The shortest day and longest night of the year, Winter Solstice, happens amid many celebrations around the world — reminders that even as sunlight diminishes, we can gather together and create our own communal light. This book grows out of Winter Solstice bonfire gatherings near the California home of author Kate Allen Fox. Friends and family bring offerings of firewood:
"... collecting them like
candles for wishing.
A wish for light.
A wish for hope.
A wish for renewal."
Sparkling and lyrical, the pages remind us of our ties to those nearby (hands reaching for one another "in silent reassurance") and of others around the world celebrating in their own way, including those on the far side of the globe who instead observe the year's longest day.

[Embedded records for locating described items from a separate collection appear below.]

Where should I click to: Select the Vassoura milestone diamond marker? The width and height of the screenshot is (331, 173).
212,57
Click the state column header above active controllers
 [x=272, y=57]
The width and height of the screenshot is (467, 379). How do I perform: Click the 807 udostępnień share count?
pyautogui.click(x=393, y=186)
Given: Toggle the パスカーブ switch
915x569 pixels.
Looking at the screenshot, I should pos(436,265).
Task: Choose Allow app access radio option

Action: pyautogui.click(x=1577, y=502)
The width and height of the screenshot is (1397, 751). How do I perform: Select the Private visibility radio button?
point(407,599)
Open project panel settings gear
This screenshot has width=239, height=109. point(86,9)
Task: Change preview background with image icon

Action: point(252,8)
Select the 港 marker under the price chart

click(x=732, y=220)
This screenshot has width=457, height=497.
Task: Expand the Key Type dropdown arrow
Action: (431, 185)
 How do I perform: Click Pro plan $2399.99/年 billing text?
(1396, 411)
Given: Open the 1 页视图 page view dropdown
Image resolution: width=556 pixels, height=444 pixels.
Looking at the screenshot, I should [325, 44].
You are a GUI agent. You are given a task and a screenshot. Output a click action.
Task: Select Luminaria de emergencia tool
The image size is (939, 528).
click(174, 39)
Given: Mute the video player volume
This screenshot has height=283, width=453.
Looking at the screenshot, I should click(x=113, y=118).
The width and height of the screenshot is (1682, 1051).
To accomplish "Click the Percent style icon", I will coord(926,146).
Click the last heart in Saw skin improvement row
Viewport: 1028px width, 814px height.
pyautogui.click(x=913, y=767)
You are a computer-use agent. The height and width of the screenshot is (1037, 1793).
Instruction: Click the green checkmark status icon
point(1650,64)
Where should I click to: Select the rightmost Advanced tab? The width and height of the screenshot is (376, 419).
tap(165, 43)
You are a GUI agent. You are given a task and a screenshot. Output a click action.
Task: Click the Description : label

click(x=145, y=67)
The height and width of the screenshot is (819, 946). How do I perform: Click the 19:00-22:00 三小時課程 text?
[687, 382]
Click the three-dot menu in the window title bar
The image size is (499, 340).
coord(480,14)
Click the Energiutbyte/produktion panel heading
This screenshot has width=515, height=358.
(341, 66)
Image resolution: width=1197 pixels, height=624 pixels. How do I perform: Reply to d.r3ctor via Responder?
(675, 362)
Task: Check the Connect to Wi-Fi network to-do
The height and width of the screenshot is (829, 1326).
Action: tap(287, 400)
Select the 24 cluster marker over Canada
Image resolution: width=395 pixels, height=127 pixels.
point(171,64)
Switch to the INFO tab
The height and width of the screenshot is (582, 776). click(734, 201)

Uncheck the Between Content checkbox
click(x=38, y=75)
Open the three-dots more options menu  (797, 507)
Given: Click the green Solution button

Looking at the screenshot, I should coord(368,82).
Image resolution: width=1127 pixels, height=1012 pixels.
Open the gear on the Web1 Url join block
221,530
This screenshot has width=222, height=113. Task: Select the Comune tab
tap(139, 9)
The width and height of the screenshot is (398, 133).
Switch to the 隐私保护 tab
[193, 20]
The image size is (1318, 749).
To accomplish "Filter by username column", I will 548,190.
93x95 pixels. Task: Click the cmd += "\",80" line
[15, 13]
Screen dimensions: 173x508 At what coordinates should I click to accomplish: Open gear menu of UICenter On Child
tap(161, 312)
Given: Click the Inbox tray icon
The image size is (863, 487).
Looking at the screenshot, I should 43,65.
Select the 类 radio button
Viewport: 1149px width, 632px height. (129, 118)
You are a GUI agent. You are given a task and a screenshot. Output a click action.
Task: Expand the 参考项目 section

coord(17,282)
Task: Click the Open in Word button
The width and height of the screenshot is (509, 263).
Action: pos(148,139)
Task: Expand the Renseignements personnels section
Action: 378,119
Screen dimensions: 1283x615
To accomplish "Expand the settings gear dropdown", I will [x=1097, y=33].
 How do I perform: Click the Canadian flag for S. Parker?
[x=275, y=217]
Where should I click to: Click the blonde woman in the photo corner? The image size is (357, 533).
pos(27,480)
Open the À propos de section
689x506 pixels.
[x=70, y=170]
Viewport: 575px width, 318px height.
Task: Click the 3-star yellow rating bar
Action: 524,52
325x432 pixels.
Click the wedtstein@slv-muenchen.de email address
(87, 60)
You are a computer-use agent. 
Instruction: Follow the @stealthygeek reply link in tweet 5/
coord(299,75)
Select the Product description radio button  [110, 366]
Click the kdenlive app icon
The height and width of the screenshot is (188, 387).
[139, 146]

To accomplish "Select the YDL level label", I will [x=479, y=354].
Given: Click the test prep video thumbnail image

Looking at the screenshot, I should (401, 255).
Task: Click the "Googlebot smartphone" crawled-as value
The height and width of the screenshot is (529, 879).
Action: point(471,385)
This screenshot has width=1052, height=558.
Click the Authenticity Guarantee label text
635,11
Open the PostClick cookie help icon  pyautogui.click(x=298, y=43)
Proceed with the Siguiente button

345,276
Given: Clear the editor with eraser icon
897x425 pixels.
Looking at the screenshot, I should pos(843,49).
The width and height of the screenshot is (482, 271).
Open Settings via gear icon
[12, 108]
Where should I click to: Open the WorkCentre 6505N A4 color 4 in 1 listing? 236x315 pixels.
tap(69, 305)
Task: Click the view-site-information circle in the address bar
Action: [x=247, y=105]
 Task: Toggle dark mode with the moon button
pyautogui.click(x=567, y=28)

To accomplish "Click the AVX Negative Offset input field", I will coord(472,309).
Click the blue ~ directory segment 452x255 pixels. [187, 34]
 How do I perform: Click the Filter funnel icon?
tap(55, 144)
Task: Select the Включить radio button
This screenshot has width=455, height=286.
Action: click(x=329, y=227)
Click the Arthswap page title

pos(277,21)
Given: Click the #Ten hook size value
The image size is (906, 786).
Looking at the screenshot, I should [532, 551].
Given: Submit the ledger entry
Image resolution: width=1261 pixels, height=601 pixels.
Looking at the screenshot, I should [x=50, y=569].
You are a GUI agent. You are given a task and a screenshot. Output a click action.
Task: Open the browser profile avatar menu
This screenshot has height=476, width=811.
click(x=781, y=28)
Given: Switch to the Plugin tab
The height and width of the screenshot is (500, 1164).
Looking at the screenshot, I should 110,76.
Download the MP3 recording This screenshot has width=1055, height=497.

Illustrator Elisa Paganelli brings us a visual feast that includes beach scenes with children spinning cartwheels and building sand castles but also cosmic scenes suited to this global event, in which we see the earth spinning as "half of the planet tips farther and farther away from the sun." In the circle around the bonfire's light, faces shine. In spite of surrounding darkness, the flame's wind-blown warmth carries a glow that opens out into a view of the starry skies.
Fox completes this book for four-to-eight-year-old readers with mentions of other Winter Solstice celebrations, like St. Lucia's day in Scandinavia and the Dongzhi festival in China. She also gives a short, easy-to-grasp scientific explanation of solstices.